March 14 (SeeNews) - Fitch Ratings said on Friday that Slovenian banks' asset quality is still a risk despite the transfer of non-performing loans (NPLs) to the state-run 'bad bank'.
“Impaired loans have not reduced substantially as stricter loan classification has led to new inflows, even though official NPLs have fallen,” Fitch said in a statement on its website.
Impaired loans rose to 19.9% at end-2013, from 17.6% at the end of the third quarter, as the 2.2 billion euro ($3.06 billion) drop in NPLs in December - reflecting transfers to the bad bank from NLB and NKBM, appears to have been effectively offset by around 1.9 billion euro of new impaired loans, Fitch said, adding that most of these are likely to be restructured loans that are less than 90 days in arrears, and so are not reflected in NPL ratios.
Still, the ratings agency sees the banking sector remaining vulnerable to further credit deterioration in the weak operating environment. Fitch expects gross domestic product in Slovenia to grow by only 0.3% in 2014 before growing 1.3% in 2015.

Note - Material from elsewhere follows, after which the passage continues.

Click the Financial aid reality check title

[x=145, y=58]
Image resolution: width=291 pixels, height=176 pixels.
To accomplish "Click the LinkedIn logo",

The 6.5 percentage point gap that opened between impaired loans and the NPL ratio between end-June and end-December last year largely reflects the asset-quality review conducted as part of the recapitalisation and bad bank process, Fitch said.
"The central bank has said that Slovenian banks now comply with the future harmonised credit risk definitions for EU banks. This is a positive step, as stricter loan categorisation enhances comparability and impaired loans should more accurately reflect the risks and business model differences between banks."
The divergence between impaired loans and NPLs, Fitch said, highlights the risks of only focusing on the quantitative trigger of 90 plus days past due.